• **Action item**:
Starting from the line in which "At what coordinates" appears, set down each line exactly through the end of the listing, and nothing else. Leave out pictures.

• **Data for this exercise**:
___

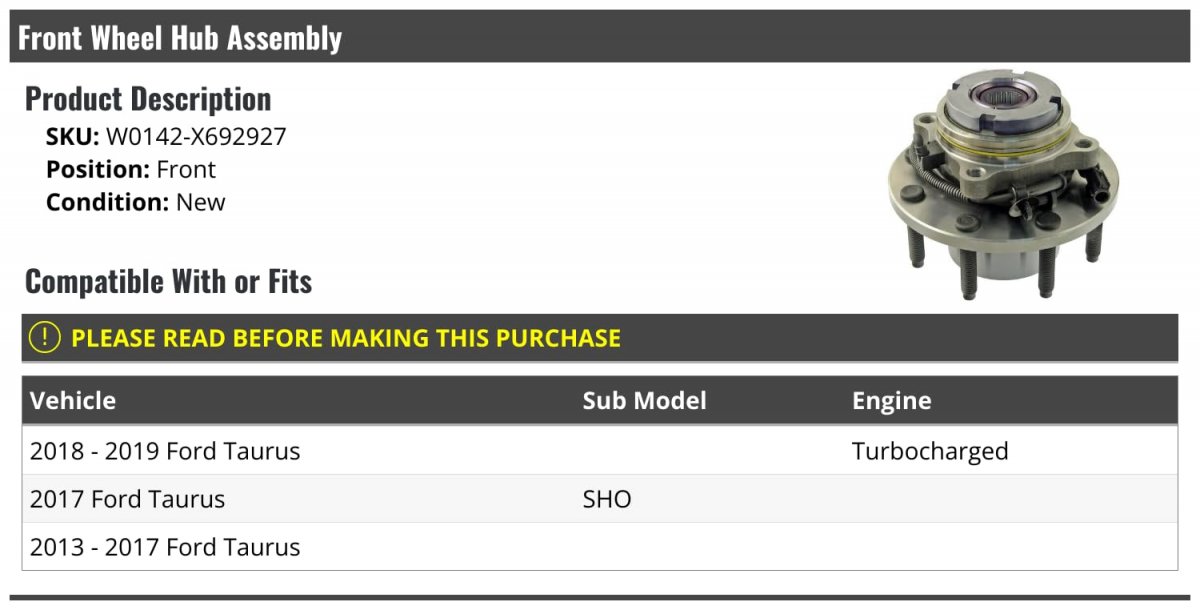
Task: Click the Position: Front line
Action: point(131,170)
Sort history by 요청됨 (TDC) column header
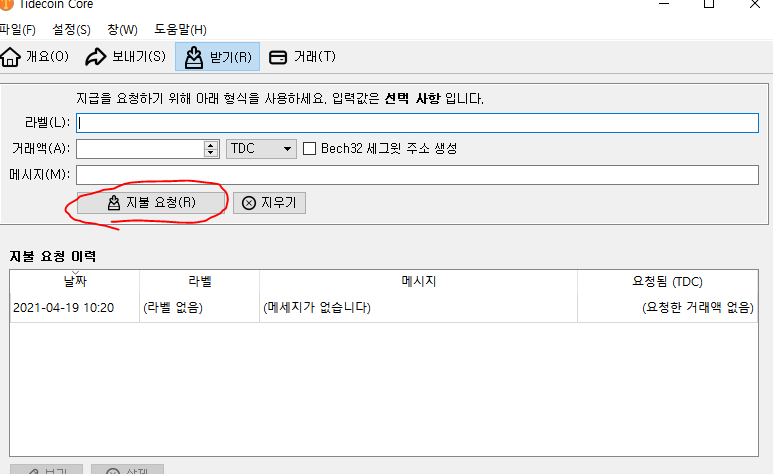Screen dimensions: 773x474 (668, 282)
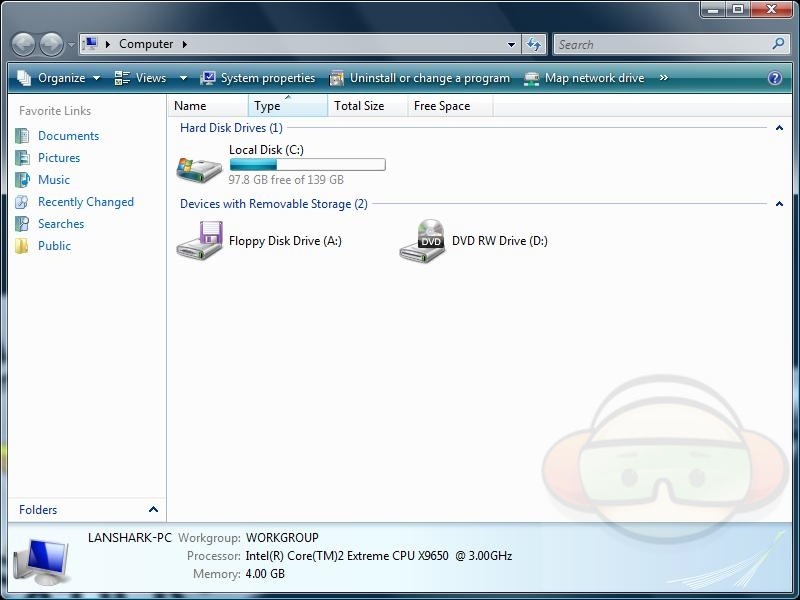Sort by the Free Space column header
Image resolution: width=800 pixels, height=600 pixels.
(442, 106)
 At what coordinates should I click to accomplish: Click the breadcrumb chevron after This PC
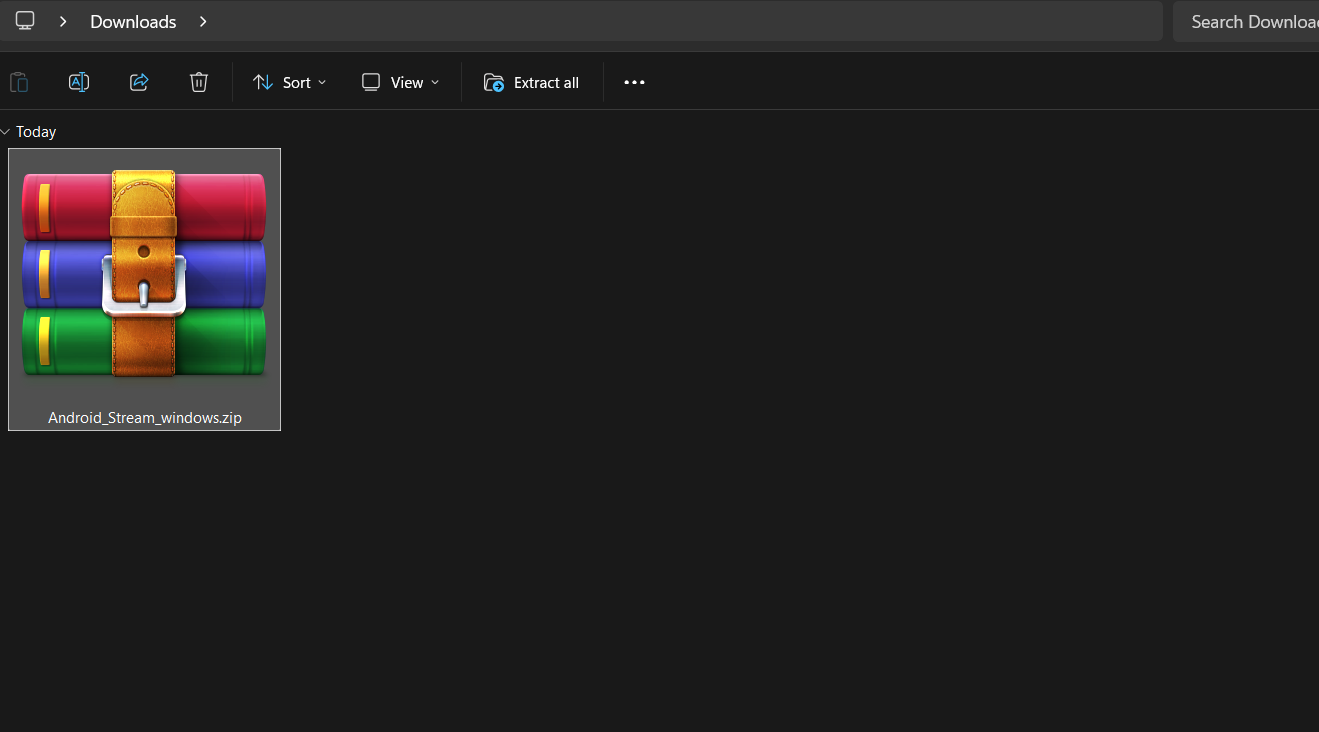(x=62, y=21)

___

• **Answer to the problem**:
 At what coordinates should I click to accomplish: Click the breadcrumb chevron after This PC
(x=62, y=21)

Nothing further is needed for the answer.